(Items in a dataset)
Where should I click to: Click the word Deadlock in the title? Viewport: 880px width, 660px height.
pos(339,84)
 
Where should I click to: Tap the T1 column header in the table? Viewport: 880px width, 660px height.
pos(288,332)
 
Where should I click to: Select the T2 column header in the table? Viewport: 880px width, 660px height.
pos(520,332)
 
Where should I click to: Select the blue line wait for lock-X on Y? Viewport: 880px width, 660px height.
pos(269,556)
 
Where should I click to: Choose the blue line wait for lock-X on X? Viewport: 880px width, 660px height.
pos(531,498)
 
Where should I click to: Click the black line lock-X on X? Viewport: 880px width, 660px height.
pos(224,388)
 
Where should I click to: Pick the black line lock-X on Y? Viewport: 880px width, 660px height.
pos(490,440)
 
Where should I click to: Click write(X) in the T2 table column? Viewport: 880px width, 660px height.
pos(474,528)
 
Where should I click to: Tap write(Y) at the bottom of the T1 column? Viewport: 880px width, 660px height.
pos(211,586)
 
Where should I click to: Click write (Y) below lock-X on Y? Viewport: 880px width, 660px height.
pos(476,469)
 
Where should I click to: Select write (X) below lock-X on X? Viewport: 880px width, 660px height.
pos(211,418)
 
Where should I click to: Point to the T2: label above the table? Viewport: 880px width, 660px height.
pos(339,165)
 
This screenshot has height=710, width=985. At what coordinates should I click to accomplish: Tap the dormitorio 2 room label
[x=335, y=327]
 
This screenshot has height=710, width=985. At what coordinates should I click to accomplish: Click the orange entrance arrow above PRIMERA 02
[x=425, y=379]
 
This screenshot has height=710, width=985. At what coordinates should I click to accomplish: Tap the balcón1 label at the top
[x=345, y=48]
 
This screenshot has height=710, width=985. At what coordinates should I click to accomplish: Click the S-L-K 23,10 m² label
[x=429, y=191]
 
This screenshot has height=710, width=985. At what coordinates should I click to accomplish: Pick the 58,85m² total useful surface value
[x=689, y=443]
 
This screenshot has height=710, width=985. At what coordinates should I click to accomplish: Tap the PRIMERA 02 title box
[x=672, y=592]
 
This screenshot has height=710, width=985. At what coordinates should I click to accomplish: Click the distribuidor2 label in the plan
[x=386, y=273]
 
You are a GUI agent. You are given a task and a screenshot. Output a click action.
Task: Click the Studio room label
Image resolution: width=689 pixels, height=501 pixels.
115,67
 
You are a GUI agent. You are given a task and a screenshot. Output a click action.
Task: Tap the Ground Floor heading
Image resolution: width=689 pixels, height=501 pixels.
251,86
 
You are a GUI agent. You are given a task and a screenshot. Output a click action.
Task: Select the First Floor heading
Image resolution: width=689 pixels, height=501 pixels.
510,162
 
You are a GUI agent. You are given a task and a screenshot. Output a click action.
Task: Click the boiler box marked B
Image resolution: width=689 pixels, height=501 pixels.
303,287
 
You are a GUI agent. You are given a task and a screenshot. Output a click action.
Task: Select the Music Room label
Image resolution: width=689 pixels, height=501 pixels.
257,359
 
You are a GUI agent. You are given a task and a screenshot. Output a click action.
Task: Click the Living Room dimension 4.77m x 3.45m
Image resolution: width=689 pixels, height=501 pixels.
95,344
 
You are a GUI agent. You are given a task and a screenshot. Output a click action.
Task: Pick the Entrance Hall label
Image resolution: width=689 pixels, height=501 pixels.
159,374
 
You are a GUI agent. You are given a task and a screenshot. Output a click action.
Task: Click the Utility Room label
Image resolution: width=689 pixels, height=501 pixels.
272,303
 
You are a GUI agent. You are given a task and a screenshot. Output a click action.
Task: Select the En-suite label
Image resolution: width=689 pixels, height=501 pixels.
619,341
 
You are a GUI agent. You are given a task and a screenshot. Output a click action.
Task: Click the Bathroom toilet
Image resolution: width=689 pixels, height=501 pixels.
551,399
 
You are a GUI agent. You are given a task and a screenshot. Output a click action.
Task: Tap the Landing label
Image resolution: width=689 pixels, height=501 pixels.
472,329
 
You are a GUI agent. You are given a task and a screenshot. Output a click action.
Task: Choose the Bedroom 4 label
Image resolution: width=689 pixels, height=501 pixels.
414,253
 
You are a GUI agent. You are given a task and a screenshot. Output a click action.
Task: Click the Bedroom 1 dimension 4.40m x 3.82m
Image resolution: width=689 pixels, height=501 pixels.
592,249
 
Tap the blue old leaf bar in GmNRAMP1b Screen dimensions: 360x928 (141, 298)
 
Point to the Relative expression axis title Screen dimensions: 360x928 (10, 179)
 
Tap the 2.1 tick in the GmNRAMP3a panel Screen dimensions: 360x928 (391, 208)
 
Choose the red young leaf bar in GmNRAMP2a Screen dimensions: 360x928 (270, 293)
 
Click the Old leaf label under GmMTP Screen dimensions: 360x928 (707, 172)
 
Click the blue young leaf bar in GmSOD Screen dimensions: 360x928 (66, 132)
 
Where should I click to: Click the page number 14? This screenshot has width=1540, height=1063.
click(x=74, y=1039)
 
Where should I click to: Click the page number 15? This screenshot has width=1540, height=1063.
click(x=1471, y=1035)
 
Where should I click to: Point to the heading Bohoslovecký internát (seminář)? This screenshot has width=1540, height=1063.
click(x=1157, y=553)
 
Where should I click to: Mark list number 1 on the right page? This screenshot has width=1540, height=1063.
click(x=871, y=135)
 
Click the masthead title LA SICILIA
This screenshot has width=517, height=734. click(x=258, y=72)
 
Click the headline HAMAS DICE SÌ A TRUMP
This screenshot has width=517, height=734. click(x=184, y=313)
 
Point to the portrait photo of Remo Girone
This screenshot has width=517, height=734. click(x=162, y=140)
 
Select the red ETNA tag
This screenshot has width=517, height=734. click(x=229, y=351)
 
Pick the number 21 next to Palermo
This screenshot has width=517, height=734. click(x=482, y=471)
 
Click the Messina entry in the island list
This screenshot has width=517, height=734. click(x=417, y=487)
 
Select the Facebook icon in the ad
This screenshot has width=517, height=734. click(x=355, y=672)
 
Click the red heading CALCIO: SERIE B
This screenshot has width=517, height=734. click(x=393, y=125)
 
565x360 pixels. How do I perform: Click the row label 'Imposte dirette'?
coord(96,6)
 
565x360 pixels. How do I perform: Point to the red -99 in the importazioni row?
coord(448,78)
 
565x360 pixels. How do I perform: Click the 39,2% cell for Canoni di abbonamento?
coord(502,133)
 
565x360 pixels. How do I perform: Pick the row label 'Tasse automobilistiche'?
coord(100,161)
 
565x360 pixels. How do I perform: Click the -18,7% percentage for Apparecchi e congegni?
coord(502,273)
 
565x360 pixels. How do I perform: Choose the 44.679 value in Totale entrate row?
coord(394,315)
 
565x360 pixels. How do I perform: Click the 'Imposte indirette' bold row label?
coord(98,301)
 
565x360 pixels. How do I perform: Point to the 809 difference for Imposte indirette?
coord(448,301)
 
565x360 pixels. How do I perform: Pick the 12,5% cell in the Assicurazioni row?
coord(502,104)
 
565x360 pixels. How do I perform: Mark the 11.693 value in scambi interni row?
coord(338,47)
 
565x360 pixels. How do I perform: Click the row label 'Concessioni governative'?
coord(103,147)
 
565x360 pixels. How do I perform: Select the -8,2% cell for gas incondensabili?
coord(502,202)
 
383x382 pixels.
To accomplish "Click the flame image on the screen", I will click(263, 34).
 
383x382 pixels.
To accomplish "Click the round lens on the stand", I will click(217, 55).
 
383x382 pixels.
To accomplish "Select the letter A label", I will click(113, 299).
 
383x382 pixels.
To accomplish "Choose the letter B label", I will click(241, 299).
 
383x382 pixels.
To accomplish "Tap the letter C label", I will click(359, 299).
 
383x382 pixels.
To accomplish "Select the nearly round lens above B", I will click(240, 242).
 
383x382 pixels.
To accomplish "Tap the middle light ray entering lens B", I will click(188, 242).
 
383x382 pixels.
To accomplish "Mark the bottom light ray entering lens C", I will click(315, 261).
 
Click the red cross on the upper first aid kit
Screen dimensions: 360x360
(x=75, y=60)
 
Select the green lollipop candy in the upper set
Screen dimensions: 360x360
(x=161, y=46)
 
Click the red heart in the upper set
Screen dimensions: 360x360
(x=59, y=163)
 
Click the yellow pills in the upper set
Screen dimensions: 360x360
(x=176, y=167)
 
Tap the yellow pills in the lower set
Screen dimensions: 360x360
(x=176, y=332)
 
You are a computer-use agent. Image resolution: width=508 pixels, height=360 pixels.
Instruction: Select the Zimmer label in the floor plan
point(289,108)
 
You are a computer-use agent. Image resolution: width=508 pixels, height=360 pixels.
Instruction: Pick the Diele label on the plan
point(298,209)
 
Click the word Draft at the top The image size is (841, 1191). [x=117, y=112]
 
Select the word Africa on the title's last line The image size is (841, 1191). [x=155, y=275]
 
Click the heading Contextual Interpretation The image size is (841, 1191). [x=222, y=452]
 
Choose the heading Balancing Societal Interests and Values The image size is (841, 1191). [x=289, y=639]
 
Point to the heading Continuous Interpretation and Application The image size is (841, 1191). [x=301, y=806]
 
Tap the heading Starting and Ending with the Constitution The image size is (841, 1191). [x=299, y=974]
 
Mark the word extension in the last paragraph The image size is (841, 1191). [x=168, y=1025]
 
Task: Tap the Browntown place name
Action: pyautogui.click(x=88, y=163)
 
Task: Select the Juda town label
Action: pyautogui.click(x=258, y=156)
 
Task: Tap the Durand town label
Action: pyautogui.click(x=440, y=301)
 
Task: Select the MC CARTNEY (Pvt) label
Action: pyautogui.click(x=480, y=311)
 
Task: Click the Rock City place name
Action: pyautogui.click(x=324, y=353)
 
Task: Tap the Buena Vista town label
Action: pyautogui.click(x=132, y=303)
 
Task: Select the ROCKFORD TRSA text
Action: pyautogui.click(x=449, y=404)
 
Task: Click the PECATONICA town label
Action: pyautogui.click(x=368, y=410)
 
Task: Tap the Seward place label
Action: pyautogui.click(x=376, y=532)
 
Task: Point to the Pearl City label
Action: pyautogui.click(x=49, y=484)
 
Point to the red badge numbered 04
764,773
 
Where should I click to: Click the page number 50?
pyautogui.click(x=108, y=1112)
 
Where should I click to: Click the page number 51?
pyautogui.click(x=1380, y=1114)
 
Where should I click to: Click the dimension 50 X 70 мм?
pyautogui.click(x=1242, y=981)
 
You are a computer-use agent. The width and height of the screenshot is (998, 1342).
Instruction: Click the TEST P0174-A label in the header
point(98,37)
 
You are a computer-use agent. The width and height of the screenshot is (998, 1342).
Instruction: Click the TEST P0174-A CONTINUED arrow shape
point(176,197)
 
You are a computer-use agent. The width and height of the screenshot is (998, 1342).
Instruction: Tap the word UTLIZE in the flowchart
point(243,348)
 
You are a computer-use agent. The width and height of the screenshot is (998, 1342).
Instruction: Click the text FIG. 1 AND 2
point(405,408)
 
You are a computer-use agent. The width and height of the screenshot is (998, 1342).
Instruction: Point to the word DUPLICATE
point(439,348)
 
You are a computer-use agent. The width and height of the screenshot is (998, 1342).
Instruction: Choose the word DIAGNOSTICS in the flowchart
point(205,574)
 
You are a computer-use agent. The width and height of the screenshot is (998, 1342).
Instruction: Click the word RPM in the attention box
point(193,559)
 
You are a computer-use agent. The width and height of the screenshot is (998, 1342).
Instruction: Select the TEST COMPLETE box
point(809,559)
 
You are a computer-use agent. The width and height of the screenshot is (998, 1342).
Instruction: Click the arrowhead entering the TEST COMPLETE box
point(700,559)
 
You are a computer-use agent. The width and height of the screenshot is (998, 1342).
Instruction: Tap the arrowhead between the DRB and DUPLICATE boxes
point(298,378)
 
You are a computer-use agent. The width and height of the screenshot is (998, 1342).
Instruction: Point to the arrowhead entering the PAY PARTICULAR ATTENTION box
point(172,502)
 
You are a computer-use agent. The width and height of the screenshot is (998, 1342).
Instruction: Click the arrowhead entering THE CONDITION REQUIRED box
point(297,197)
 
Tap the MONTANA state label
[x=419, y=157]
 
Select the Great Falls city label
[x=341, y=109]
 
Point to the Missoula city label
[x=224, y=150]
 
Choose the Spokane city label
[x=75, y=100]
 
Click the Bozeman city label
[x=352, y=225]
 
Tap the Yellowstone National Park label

### Given instruction
Can you reproduce, word for word, everything in the material from the line containing "Point to the portrait photo of Remo Girone" down to the line containing "This screenshot has width=517, height=734. click(x=417, y=487)"?

### Task response
Point to the portrait photo of Remo Girone
This screenshot has width=517, height=734. click(x=162, y=140)
 
Select the red ETNA tag
This screenshot has width=517, height=734. click(x=229, y=351)
 
Pick the number 21 next to Palermo
This screenshot has width=517, height=734. click(x=482, y=471)
 
Click the Messina entry in the island list
This screenshot has width=517, height=734. click(x=417, y=487)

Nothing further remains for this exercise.